L’idolo dei tifosi deve essere un po’ «fuori», un po’ [SM=x486260], deve uscire dagli schemi. Ecco perchè per gente come Lloyd «Pisellino» Daniels, che faceva 40 punti contro Bologna irridendoli dall’inizio alla fine, che tirava i liberi «a mela» e che giocava con una pallottola conficcata in petto, a Pesaro sorse una specie di culto.
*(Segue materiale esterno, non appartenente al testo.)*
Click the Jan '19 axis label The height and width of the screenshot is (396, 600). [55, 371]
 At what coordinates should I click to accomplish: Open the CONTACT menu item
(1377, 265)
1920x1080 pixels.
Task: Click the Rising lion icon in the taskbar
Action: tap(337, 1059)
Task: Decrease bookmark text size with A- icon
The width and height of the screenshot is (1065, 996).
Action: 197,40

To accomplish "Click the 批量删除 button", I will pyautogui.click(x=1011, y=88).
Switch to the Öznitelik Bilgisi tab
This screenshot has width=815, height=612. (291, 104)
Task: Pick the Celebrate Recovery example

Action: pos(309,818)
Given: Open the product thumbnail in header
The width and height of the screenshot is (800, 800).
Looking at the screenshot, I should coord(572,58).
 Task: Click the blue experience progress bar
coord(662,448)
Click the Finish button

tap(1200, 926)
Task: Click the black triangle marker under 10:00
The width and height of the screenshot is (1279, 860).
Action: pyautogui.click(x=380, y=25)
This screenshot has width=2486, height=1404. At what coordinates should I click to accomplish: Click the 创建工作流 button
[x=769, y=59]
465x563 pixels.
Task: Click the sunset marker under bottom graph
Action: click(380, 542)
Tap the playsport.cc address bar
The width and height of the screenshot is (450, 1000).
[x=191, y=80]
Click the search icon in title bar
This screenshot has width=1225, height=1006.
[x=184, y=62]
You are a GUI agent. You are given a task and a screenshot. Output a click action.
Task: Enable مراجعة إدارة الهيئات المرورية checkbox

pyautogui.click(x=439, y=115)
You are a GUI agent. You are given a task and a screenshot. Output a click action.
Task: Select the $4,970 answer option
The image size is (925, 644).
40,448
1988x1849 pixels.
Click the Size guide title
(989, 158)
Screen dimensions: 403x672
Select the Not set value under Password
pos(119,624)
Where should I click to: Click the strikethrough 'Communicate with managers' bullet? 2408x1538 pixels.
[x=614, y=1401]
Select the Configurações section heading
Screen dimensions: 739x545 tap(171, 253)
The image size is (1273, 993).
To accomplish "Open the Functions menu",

Lloyd è stato uno dei pochi esempi di idoli dotati di grande classe, perché di solito il beniamino dei tifosi non è la stella assoluta della squadra, ma il gregario, quello che fa legna, che sbriga il lavoro sporco. O magari gente come Mimmo Zampolini, che a vederlo sembrava l’antitesi dell’atleta: un armadio all’apparenza un po’ sovrappeso che corricchiava per il campo e che invece era letale per chiunque, con le sue bombe spaccapartita e le sue classiche entrate con insidioso gancetto sinistro da sotto. Poi in difesa anche lui era uno che non ricamava centrini da tavolo, e se decideva di fare fallo, di certo il suo avversario non avrebbe mai segnato e ottenuto il libero supplementare. Ed infine il giocatore stoico per eccellenza: Mike Sylvester, quello delle risse con tutti, delle rimonte impossibili e dell’abnegazione totale. Ma qui si va troppo indietro nel tempo. Adesso è il tempo di Robert Archibald, il «braveheart» dal cuore impavido e la mano pesante, l’uomo sul quale i tifosi vorrebbero apporre un cartello dantesco: «Lasciate ogni speranza, voi ch’entrate (in area)».